▶ _TASK ITEM_
Give the number of lines containing "screenshot" in this listing, with no other words.

======== DATA SUPPLIED ========

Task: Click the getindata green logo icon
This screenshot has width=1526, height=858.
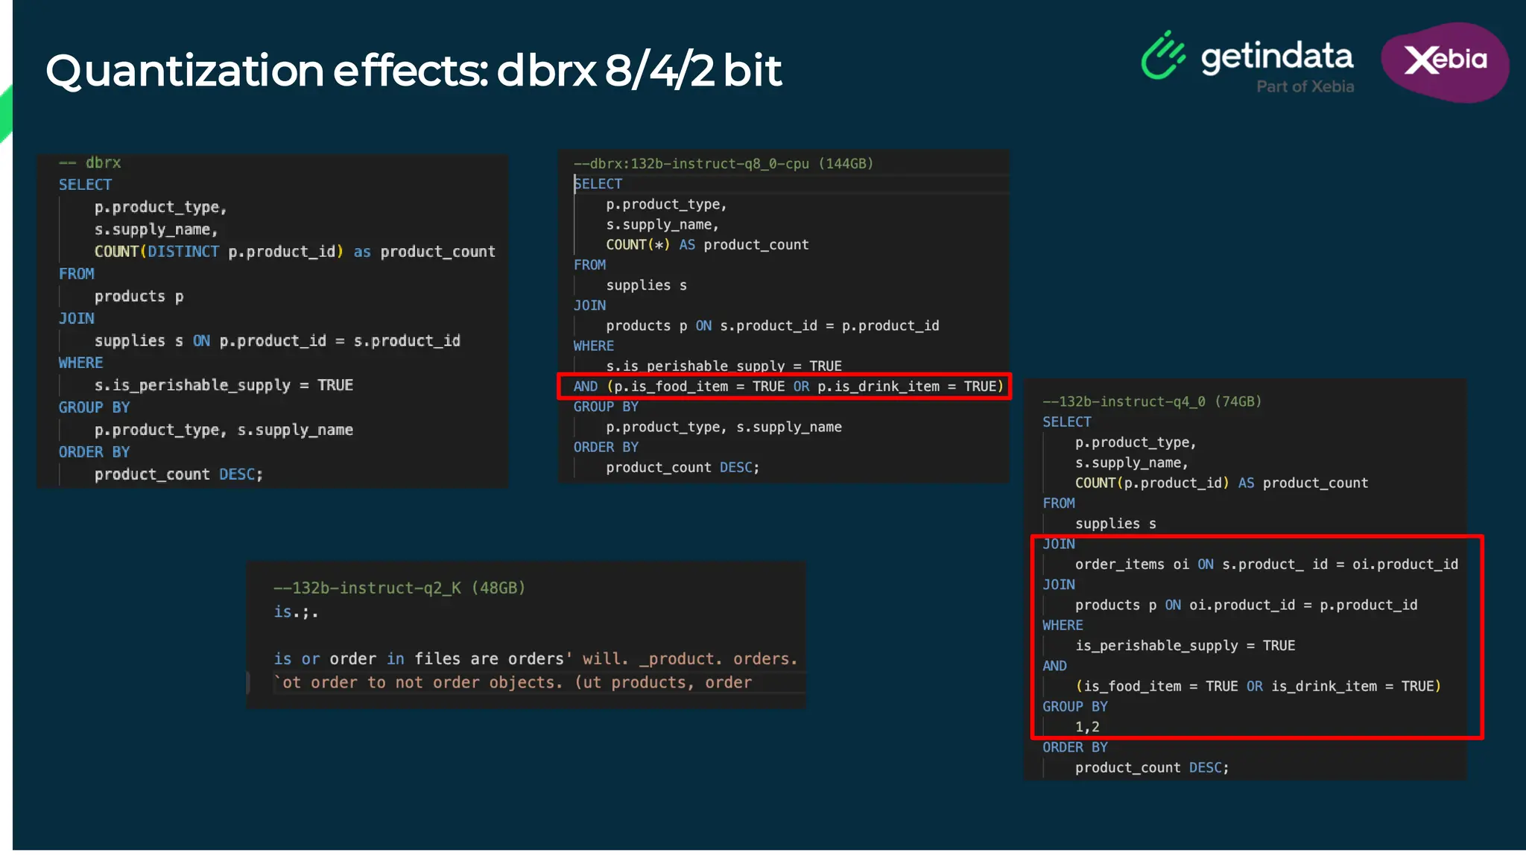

========
======== DATA SUPPLIED ========

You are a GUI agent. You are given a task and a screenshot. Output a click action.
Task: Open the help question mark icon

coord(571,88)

========
======== DATA SUPPLIED ========

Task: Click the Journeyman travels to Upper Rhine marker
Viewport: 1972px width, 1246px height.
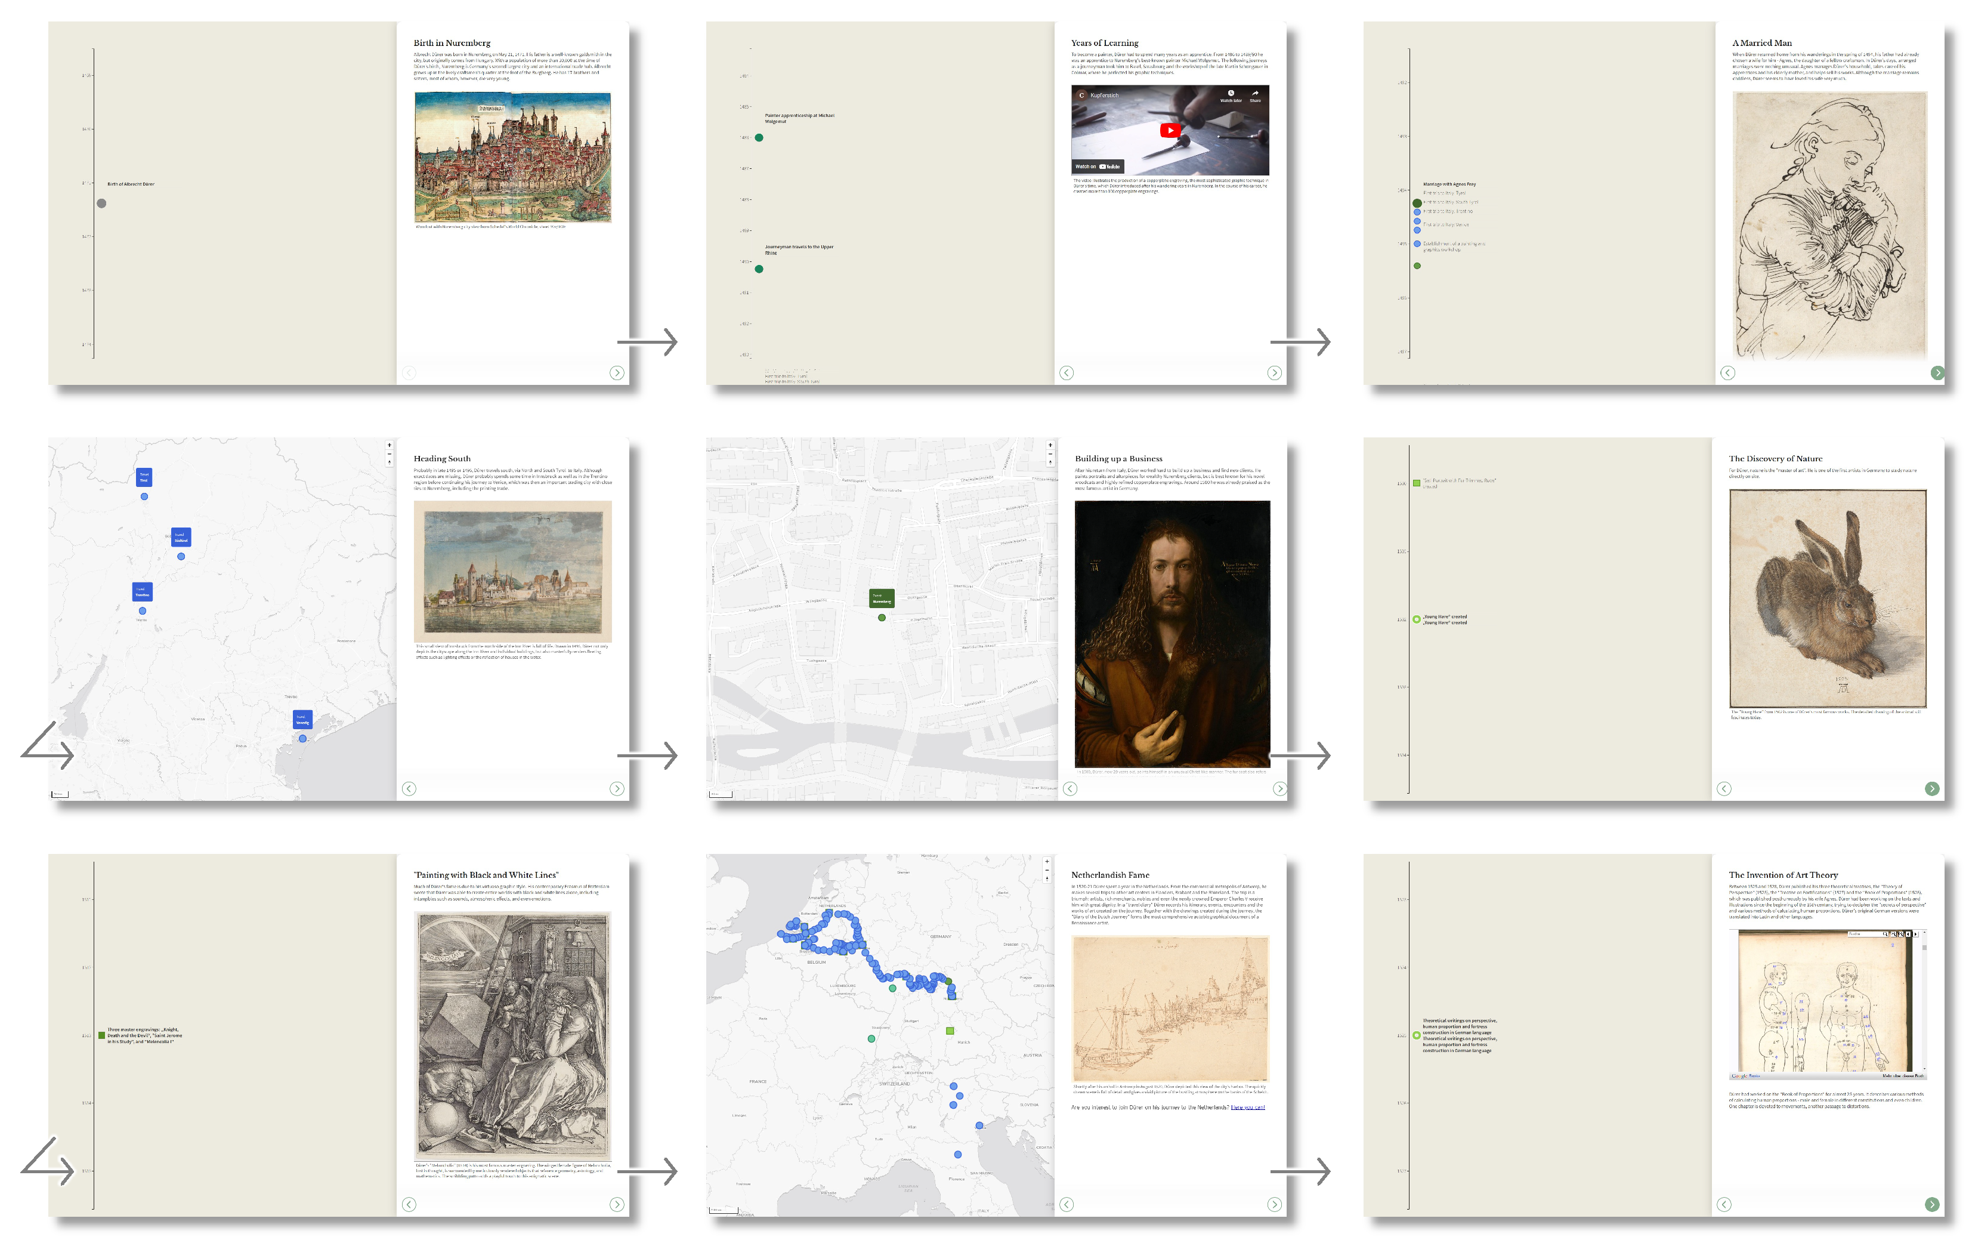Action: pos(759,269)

========

▶ _REPLY TO THE EXERCISE_
2